SCIEval: Evaluating and Benchmarking the Faithfulness of Scientific Image Generation and Interpretation with Large Multimodal Models
Abstract
Scientific images often require accurate numerical representations and correct object attributes, making them differ significantly from real-life images. However, existing faithfulness metrics for image generation or interpretation with large multimodal models (LMMs) focus mostly on real-life images, which makes them ill-suited for scientific image evaluations. For this, we propose SCIEval, a novel and unified faithfulness metric specifically designed for SCientific Image Evaluations. First, to fully capture faithfulness, we introduce three key aspects: (i) Relevance (R) which measures the overall text-image correspondence, (ii) Accuracy (A) which examines the details of scientific objects, and (iii) Explainability (E) which reveals unfaithful elements in the generated content. Consequently, we generate aspect-aware scientific text-image data to train three sub evaluators (SCIEval-R/A/E). Specifically, to train SCIEval-R and SCIEval-A, we propose a new SciCLIP framework, where we improve the scientific image perception of CLIP text and visual encoders via intra- and cross-modal contrastive learning.
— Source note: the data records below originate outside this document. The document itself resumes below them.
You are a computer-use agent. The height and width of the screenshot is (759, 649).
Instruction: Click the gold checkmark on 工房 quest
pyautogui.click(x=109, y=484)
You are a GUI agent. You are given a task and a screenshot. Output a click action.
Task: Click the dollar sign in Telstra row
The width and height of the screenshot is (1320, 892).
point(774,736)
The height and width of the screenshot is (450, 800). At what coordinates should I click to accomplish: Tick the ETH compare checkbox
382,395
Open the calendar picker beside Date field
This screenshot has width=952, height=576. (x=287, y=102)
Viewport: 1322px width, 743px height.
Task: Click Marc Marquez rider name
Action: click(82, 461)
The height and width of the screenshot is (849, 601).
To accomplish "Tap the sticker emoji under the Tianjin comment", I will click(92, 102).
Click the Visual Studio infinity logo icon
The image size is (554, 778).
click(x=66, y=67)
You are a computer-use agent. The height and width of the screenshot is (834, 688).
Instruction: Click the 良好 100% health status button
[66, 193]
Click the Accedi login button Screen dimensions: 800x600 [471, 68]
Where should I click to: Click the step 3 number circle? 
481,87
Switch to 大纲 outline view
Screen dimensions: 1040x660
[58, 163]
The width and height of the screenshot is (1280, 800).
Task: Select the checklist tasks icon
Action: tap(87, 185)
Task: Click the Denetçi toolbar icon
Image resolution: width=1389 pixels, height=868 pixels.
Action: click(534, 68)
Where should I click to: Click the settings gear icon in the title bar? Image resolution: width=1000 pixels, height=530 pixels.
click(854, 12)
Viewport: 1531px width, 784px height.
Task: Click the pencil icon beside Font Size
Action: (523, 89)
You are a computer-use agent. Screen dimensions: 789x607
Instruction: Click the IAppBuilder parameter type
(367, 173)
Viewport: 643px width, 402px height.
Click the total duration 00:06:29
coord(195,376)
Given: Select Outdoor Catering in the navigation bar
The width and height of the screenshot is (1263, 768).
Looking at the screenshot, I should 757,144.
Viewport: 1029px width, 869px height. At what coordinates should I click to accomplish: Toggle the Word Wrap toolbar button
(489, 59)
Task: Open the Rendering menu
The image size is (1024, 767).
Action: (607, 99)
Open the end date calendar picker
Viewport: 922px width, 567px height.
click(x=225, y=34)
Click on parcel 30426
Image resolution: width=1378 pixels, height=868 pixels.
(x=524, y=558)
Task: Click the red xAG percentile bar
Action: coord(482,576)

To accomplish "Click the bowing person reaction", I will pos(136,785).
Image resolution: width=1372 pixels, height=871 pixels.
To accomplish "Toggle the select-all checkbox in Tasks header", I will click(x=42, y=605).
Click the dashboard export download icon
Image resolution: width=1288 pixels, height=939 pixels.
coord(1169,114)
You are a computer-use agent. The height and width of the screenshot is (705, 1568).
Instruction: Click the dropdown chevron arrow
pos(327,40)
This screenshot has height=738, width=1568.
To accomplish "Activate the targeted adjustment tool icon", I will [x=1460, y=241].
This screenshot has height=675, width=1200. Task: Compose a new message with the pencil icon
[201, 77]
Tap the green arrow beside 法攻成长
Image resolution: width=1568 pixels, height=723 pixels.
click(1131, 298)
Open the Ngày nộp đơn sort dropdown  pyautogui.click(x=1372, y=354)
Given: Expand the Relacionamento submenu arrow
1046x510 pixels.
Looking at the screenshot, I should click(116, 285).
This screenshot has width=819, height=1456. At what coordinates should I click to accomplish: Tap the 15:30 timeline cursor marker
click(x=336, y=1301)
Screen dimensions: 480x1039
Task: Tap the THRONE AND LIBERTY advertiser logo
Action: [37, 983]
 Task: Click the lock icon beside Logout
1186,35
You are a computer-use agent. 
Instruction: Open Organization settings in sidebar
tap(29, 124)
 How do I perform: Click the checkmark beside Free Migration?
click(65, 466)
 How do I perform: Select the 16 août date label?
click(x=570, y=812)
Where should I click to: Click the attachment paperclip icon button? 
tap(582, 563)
Meanwhile, to train SCIEval-E, we finetune a strong LMM using supervised rationale samples. Moreover, we present SCIEval-Bench, a human-annotated evaluation benchmark across 8 scientific domains, consisting of 3,000 scientific text-to-image samples from 4 LMMs (for image generation) and 3,000 scientific image captioning samples from 4 LMMs (for image interpretation). Experiments on SCIEval-Bench demonstrate that our SCIEval is more reliable and better correlated with human ratings compared to 24 competitors, including GPT-4o.